Abbildung 1: Das Dreieck zeigt die drei grundlegenden Eigenschaften einer öffentlichen Blockhain, von denen nur zwei gleichzeitig erreicht werden können. Quelle: SEBA Bank

Netzwerküberlastung

Mit zunehmender Anzahl Transaktionen wird das Ethereum Netzwerk immer stärker ausgelastet – möchte man als Nutzer dennoch die Ethereum-Blockchain nutzen, ist man gezwungen, übermäßig hohe Transaktionsgebühren zu bezahlen. Eine optimierte Skalierung der Ethereum-Blockchain und die damit verbundenen günstigeren Transaktionsgebühren würden zu erhöhter Nutzerfreundlichkeit und zur Erschließung neuer Anwendungsfälle führen. Beides hätte zur Konsequenz, dass neue Nutzer ins Netzwerk stoßen bzw. dieses nutzen würden (siehe Abbildung 2).

Abbildung 2: Zusammenhang von Gebühren und neuen Anwendungsfällen. Quelle: Vitalik Buterin, SEBA Bank

Trade-offs der Konkurrenz

Konkurrierende Blockchains wie Solana, Avalanche, Polkadot und Co., welche sich gerne selbst als Ethereum-Killer bezeichnen, optimieren oftmals im Hinblick auf die Skalierung der Blockchain und nehmen dafür ein erhöhtes Level an Zentralität in Kauf. Folgende Grafik zeigt ein Vergleich der Transaktionen pro Sekunde (TPS):

Abbildung 3: Vergleich der Transaktionen pro Sekunde von Ethereum und “Ethereumkillern”. Quelle: SEBA Bank

Rollups – die Lösung des Blockchain-Trilemmas?
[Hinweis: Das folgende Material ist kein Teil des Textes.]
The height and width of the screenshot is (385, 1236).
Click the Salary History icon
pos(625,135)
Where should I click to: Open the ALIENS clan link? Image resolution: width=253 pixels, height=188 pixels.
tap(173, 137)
Möchte Ethereum hier mit der wachsenden Konkurrenz mithalten, so werden Innovationen benötigt. Folgt man den Ausführungen von Vitalik Buterin (Co-Founder von Ethereum), so findet sich der Schlüssel zu Ethereums Skalierungsproblem Problem in Rollups. Aber was genau verbirgt sich hinter dieser Technologie? 

Rollups sind eine Skalierungslösung, bei welcher Transaktionen Off-chain gebündelt und komprimiert werden, bevor sie auf dem Konsens-Layer verifiziert werden. So können schlussendlich mehrere Transaktionen auf eine einzelne On-Chain-Transaktion “zusammengefasst” werden. Die Folge eines gleichzeitigen Verifizierens mehrerer Transaktionen ist erhöhte Effizienz; parallel dazu steigt die Anzahl möglicher Transaktionen, welche durchgeführt werden können, was eine erhöhte Skalierbarkeit mit sich bringt. 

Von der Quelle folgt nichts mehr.